** LISTED RECORDS follows **

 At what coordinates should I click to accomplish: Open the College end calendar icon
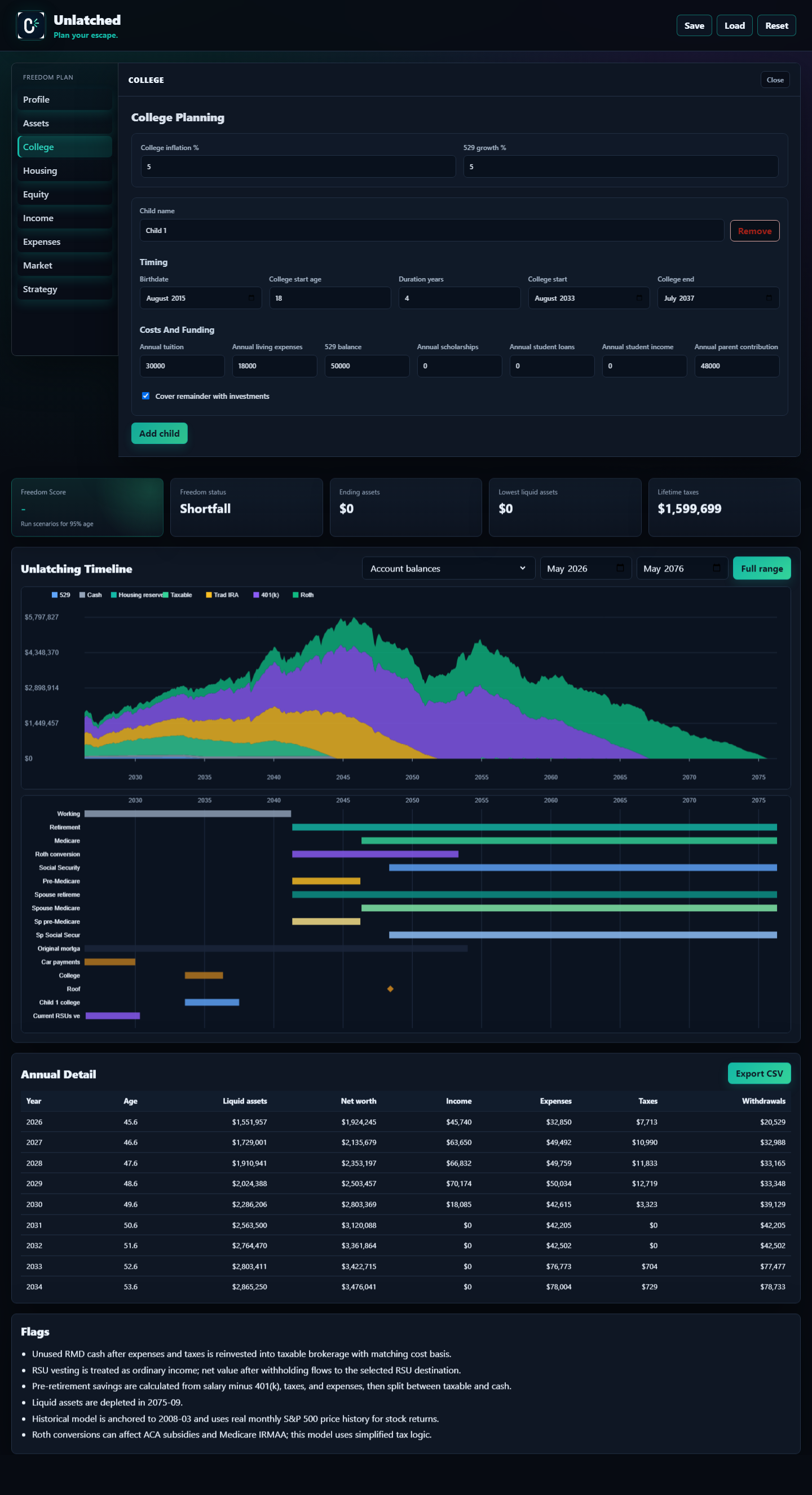pos(769,298)
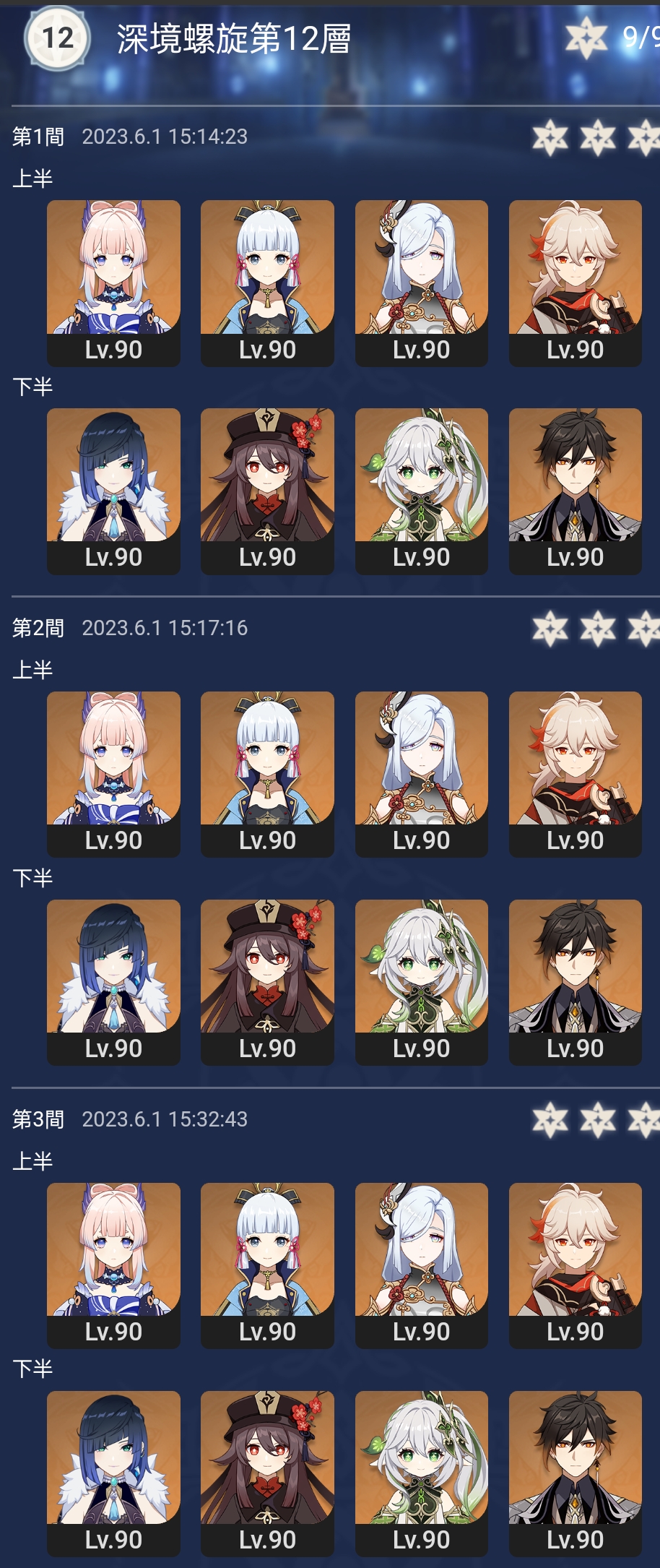
Task: Click the 第3間 chamber label
Action: click(38, 1119)
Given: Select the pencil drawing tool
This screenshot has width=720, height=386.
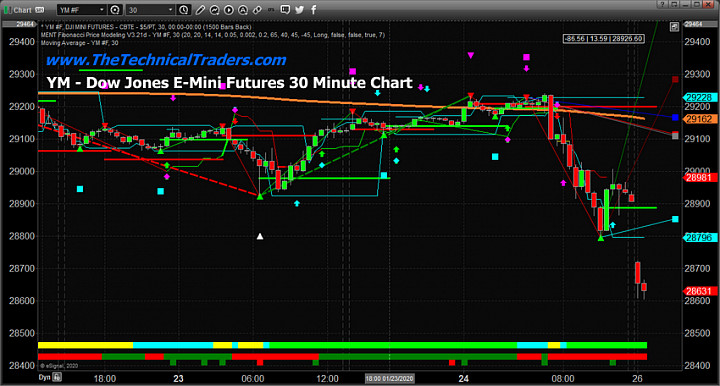Looking at the screenshot, I should click(200, 10).
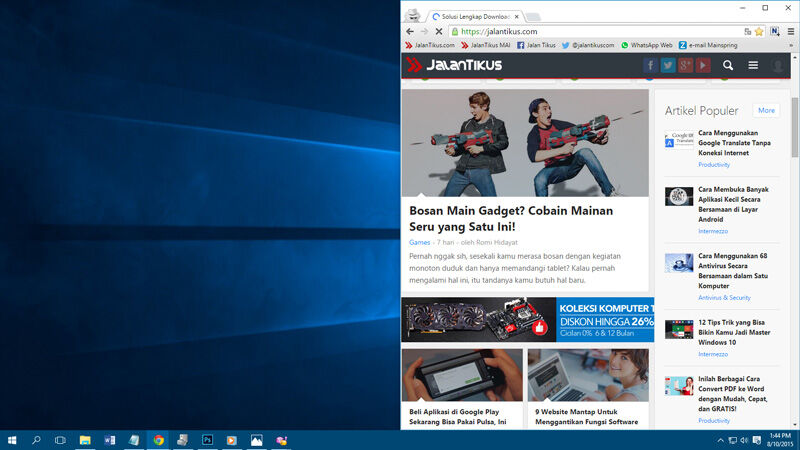Click the YouTube icon in site header
This screenshot has height=450, width=800.
[x=703, y=65]
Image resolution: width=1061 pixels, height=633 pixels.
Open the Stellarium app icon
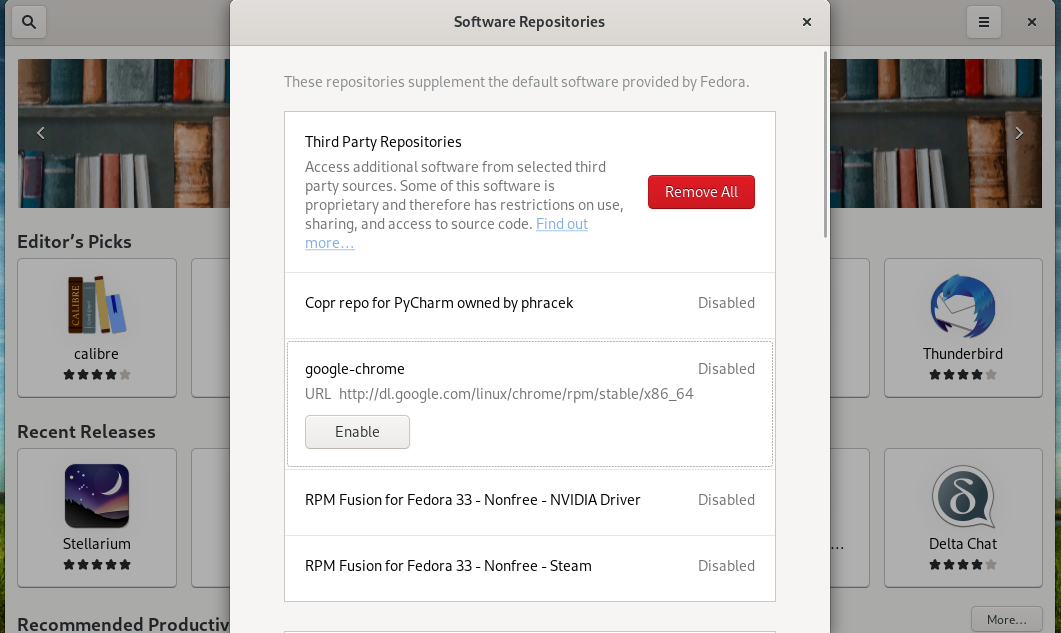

** End of LISTED RECORDS **

Retype every entry above exactly, leaving out the pictures.

 At what coordinates should I click to accomplish: Open the College end calendar icon
pos(769,298)
Task: Click the 第3間 chamber label
Action: click(38, 1119)
Given: Select the pencil drawing tool
This screenshot has width=720, height=386.
Looking at the screenshot, I should click(200, 10).
Click the YouTube icon in site header
This screenshot has height=450, width=800.
[x=703, y=65]
Image resolution: width=1061 pixels, height=633 pixels.
Open the Stellarium app icon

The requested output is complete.